§ Task prompt: Set down every entry again word for word, please, but skip the pictures.

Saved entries
---
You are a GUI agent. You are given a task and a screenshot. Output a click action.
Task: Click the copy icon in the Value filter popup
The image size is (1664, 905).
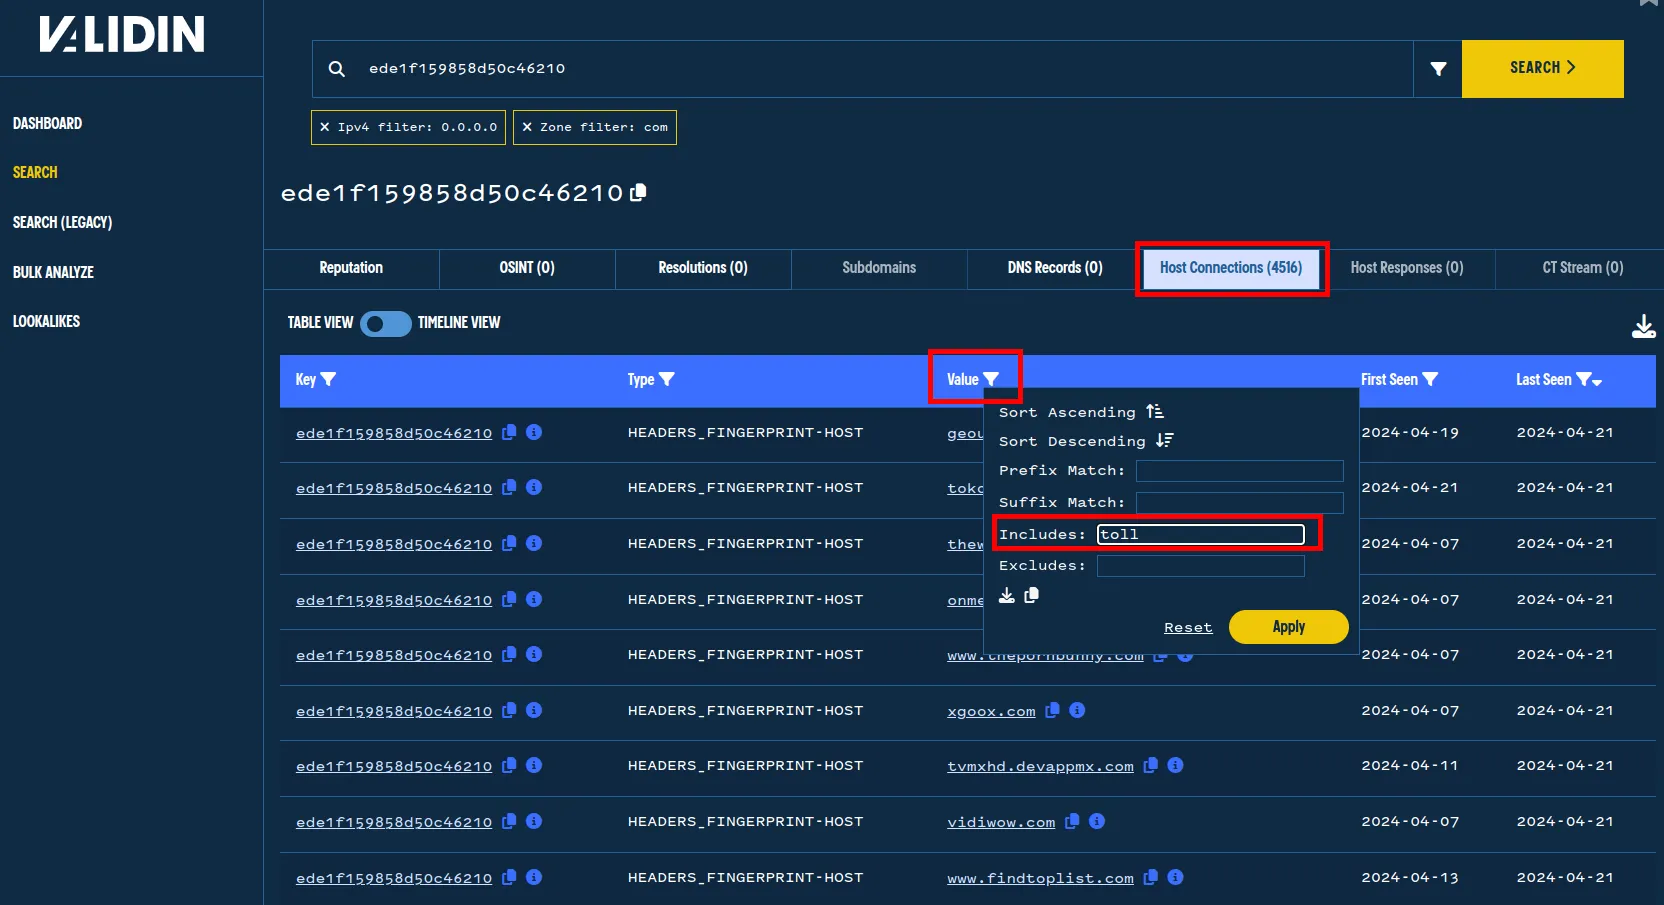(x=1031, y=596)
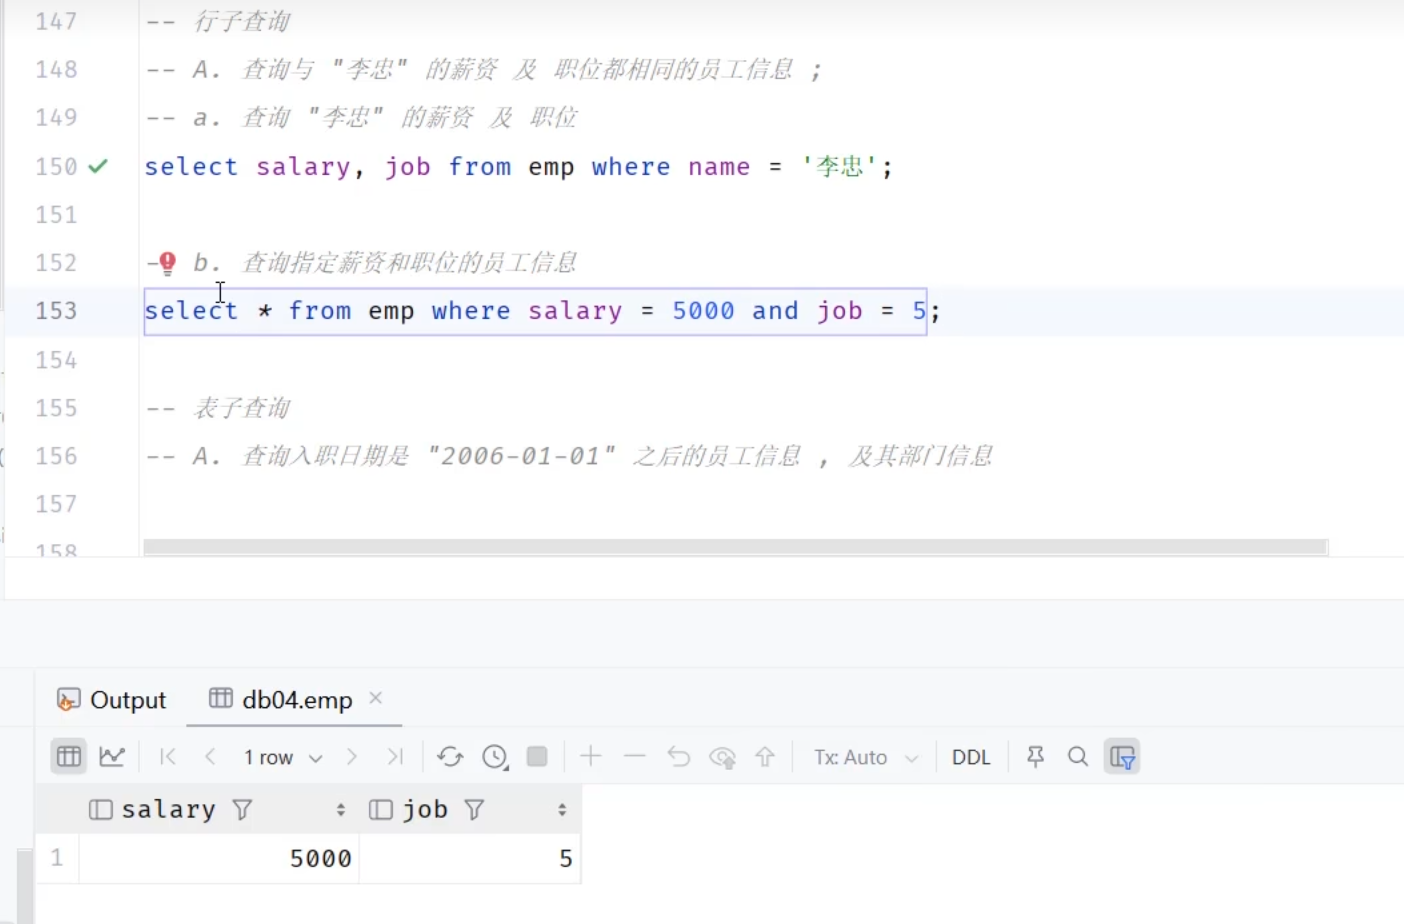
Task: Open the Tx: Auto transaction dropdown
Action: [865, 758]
---
§ Answer to this exercise:
You are a GUI agent. You are given a task and a screenshot. Output a click action.
Task: Click the copy icon in the Value filter popup
The image size is (1664, 905).
(x=1031, y=596)
Task: Open the Tx: Auto transaction dropdown
Action: [865, 758]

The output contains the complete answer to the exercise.